A. Complexity and variation in language and its application in medical coding

This project is built around two poles: Complexity, Variation and Frequency in natural languages: The interfaces between linguistic theory, experimental psycholinguistics and computational linguistics and Development of a multiontological categorizer for medical coding. The first pole is basic empirical and theoretical research while the second has an applied orientation. The shared interests of the poles are to better understand the linguistic computation of negation and of non-local dependencies in grammar.
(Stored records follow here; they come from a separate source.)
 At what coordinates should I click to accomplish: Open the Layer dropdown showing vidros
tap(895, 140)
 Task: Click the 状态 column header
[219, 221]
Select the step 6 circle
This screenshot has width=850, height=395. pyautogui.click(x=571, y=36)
Both constitute important challenges in the encoding of medical texts as well as in linguistics, psycholinguistics and computational linguistics.
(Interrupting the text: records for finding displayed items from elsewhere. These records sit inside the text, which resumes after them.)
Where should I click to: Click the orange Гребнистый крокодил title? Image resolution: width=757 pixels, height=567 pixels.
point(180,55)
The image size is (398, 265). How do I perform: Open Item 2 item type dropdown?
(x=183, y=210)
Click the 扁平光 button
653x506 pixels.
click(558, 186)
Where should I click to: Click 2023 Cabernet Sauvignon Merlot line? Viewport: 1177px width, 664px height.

Complexity, Variation and Frequency in natural languages: The interfaces between linguistic theory, experimental psycholinguistics and computational linguistics

The goals of ComplexVar are to elucidate some of the central issues raised by complexity, variation and frequency in formal descriptions of natural languages, and to deepen scientific collaboration between the language-related disciplines of Syntax, Psycholinguistics and Computational Linguistics. ComplexVar is composed of four interrelated research modules. Two modules are devoted to the study of word order: The Syntax of Word Order and Variation. The Frequency module tackles cross‐linguistic variation from a computational perspective. The third module studies interference effects in syntax with impact on language-acquisition and processing. Finally, the Negation module investigates the structural and pragmatic properties of metalinguistic negation. All modules raise theoretical questions addressed empirically about variation and complexity, deploying different methodologies, namely classical linguistic analysis, experimental methods and computational ones.
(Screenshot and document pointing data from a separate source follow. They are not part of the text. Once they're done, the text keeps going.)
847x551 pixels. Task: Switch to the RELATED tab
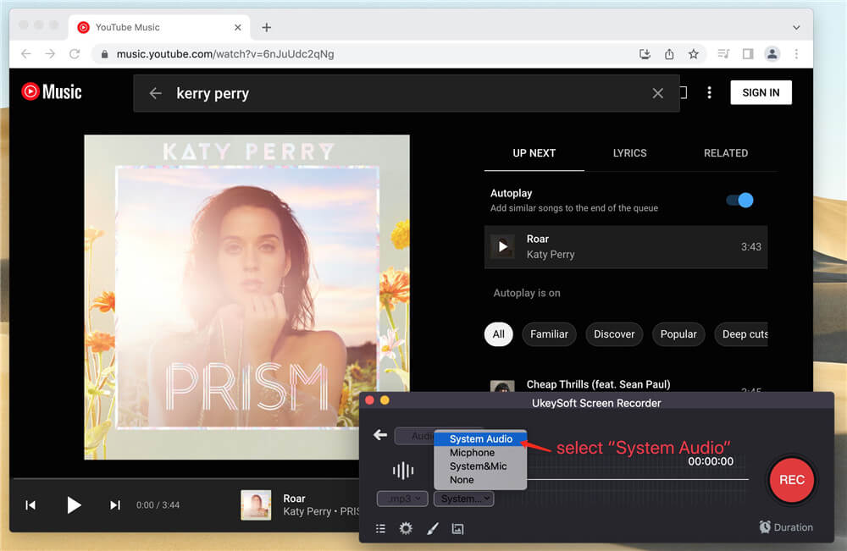[726, 153]
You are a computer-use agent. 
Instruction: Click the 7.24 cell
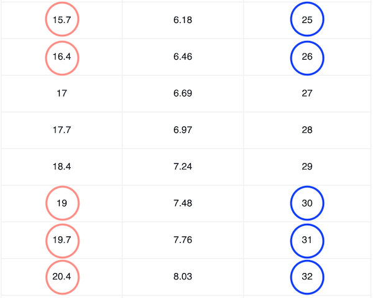coord(183,167)
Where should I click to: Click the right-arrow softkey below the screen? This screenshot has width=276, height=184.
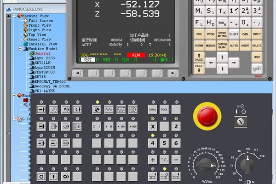[173, 73]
Development of a multiontological categorizer for medical coding

In Switzerland, we are facing an increasing pressure on clinical coding. Indeed, clinical coding is crucial to move unambiguously from narrative texts in clinical records to structured data, thus opening the way to the continuous exchange of information. However, at the present time, there is no system, which is used in Switzerland to fulfill the needs of clinical coding. In this context, the MiCMaC project proposes to develop a tool assisting the clinical coding for a terminology of major importance for the clinical domain such as LOINC and SNOMED-CT. Compared to existing tools to code clinical data, the MiCMaC project not only finds appropriate concepts in a terminology, but also associates them following the SNOMED-CT language to construct sentences. Such processing will require focusing on two natural language processing challenges: negation and non-‐local dependencies. The collaboration with the project ComplexVar will be of major importance to identify relevant strategies. Mainly, the project will require: 1) to obtain and prepare a large corpus of clinical documents; 2) to identify key examples regarding the two defined challenges; 3) to investigate and evaluate different NLP approaches (e.g. grammar-based vs. probabilistic) and 4) to code the clinical corpus with SNOMED-CT.